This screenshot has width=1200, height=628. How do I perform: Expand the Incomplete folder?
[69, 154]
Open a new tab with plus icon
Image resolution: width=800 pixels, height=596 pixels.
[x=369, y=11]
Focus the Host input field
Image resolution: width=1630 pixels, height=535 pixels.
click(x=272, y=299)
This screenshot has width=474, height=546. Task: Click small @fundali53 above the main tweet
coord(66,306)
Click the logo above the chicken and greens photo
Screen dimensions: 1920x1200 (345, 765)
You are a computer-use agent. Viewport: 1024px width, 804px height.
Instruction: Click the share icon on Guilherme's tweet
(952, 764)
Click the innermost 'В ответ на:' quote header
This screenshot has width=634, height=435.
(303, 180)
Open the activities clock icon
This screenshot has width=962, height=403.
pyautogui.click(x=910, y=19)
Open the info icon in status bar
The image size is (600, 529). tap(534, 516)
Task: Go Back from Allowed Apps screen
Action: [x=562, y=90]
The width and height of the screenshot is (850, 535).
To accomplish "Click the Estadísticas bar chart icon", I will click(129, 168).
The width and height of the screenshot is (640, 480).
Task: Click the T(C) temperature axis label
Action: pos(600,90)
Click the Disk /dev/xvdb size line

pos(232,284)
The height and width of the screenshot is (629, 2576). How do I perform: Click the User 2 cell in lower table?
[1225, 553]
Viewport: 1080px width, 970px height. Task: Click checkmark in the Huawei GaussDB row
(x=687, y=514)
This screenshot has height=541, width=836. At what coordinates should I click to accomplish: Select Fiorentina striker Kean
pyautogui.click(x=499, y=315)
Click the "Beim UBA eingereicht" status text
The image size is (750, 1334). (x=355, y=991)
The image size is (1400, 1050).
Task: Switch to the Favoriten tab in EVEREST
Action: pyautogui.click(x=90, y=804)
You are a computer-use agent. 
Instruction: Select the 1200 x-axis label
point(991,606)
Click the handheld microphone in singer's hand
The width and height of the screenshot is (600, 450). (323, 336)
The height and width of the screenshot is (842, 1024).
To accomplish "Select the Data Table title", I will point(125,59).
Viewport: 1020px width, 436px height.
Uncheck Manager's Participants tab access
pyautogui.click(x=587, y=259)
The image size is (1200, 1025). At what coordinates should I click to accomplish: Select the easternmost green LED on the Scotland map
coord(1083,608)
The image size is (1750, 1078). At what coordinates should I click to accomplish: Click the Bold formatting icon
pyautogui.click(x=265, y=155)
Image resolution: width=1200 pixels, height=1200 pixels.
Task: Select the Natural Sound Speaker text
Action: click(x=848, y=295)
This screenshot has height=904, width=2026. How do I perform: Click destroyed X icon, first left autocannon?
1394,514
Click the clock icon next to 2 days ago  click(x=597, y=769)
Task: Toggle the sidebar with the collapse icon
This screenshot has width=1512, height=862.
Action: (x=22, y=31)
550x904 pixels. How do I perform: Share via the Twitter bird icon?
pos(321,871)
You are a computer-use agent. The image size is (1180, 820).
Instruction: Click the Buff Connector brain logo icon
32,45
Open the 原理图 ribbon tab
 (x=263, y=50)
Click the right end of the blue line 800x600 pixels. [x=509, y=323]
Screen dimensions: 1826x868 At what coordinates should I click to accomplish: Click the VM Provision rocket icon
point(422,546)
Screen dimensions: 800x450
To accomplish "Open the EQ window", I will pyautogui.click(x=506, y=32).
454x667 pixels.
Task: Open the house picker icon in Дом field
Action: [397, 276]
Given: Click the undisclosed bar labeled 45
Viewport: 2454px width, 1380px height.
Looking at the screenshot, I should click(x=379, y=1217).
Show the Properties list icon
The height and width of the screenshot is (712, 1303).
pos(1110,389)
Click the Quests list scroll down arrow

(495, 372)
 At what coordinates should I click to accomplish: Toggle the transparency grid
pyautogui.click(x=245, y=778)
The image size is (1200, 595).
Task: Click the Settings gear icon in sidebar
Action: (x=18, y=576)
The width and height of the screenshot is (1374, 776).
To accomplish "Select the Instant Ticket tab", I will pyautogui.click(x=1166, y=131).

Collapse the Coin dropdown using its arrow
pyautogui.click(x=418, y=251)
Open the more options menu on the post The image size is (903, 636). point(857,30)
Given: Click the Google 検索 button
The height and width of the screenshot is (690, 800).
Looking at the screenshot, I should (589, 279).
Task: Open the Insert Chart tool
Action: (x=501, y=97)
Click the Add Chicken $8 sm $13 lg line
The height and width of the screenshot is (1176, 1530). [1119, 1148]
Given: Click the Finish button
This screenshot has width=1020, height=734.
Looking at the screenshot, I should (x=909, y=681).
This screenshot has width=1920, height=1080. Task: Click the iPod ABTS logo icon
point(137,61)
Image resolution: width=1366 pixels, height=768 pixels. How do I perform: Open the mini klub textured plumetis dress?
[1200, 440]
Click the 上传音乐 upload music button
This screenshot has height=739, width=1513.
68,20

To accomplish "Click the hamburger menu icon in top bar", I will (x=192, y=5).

------------

▸ THE PROBLEM:
For the entries above, please state how many lines contain the string "clock"; give the number and nothing else.

▸ SOLUTION:
2